On this particular visit, Dr. Gilleran told Wagener he was experiencing pelvic floor disorders and wrote him a prescription for physical therapy.
Says Dr. Gilleran, "Unfortunately, men are often reluctant to see therapists for this problem. They're not willing to think outside the box. You've got to buy in to the treatment plan, like Dennis."
Explains Wagener, "I was surprised physical therapy was a treatment option."
Not only was Wagener surprised, but also amazed that after several PT treatments his pain was gone.
He admits, "The therapy is not the most comfortable thing." But Wagener is not complaining. Since his treatments, he rides his bike about 500 miles a year with his wife.
According to researchers, 8 to 10 percent of males experience pelvic pain; and 50 percent of men will experience prostatitis during their lifetimes.
Kristen Maike, supervisor, physical therapy, Beaumont Health System, has treated several men like Wagener. If she had to characterize those who seek help for pelvic pain, she says, "They're usually successful business men - in high power jobs with high stress."

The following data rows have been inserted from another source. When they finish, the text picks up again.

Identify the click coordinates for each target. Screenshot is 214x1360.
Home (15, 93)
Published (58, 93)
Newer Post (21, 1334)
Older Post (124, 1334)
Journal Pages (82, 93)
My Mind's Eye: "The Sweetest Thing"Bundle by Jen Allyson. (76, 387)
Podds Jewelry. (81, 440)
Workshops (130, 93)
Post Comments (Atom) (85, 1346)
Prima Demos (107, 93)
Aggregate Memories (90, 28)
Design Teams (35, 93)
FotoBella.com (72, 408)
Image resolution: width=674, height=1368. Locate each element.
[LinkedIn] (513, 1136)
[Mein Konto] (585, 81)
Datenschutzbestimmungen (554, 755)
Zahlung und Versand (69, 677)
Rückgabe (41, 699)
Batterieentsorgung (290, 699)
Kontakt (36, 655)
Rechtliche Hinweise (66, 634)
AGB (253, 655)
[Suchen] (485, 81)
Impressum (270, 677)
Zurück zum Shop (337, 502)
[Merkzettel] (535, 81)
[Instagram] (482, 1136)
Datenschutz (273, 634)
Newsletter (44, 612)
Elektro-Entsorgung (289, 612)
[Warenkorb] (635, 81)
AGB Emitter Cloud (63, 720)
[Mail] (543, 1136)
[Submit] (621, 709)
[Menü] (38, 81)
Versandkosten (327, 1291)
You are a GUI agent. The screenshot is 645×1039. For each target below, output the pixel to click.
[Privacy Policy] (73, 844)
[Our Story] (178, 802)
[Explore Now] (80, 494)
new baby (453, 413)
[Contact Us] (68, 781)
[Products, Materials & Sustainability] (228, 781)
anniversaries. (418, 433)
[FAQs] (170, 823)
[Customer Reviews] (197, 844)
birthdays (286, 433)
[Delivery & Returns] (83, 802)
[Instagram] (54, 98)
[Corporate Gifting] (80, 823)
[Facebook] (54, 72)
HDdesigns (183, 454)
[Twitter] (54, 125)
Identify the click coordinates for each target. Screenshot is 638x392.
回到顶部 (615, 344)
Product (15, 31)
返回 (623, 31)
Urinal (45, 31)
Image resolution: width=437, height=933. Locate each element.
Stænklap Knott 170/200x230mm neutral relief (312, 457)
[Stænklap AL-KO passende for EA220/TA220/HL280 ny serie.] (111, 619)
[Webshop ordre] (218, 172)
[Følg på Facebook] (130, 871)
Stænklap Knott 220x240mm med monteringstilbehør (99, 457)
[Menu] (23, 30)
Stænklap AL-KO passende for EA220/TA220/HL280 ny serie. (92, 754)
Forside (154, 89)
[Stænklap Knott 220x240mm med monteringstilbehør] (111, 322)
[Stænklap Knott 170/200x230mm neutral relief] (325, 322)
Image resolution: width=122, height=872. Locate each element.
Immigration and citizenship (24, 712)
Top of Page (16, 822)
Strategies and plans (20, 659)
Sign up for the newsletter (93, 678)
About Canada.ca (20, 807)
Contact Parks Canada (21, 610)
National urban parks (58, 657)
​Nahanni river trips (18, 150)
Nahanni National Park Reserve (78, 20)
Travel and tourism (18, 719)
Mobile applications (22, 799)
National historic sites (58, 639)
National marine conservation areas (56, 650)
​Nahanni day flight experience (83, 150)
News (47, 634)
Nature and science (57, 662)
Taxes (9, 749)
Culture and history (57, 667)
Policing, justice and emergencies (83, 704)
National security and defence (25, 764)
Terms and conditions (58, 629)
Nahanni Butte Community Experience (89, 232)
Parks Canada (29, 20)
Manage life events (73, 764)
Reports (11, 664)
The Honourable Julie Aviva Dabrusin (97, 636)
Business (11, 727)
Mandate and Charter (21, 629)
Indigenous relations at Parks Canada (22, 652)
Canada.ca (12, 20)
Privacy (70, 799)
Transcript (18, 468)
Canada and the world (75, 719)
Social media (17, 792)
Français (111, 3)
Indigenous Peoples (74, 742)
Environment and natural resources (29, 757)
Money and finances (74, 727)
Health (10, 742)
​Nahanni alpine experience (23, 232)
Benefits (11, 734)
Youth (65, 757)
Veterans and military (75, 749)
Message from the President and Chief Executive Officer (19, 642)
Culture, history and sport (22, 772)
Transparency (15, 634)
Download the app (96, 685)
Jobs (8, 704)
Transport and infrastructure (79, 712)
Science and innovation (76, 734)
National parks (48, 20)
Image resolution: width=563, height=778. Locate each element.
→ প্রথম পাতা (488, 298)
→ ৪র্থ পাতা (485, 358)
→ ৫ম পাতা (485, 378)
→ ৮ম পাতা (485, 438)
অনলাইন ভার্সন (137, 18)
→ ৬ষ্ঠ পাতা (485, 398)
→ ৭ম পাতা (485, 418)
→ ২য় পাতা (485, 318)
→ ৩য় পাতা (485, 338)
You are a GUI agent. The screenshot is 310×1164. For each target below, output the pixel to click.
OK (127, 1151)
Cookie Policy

Maike observes, "None of my male patients think they're stressed."
She educates her patients to be aware. She teaches deep abdominal breathing. "Some men clench their teeth when they're stressed, others clench their buttocks."
Maike, who specializes in pelvic floor dysfunction, like many health care professionals, believes pelvic pain in men is often confused with nonbacterial prostatitis. This makes it more difficult for men to get a diagnosis and treatment for their pain.
The National Institutes of Health refers to chronic nonbacterial prostatitis as chronic pelvic pain syndrome or CPPS.
Physical therapy treatments for pelvic pain include trigger point release and connective tissue manipulation, known as "skin rolling." This therapy improves:
- sexual function
- urological function
Explains Maike, "In men, the outcomes for pelvic pain therapy are very promising. My male patients do very well with PT, most likely because they are focused."
And many men who have pelvic pain also experience erectile dysfunction, or ED.
For Wagener, pelvic floor therapy helped ease his excruciating pain. Maike, his therapist, also recommended a more comfortable bike seat. The seat reduces pressure on the perineum, a pelvic area that when irritated can be painful. Now, he's back on the right path.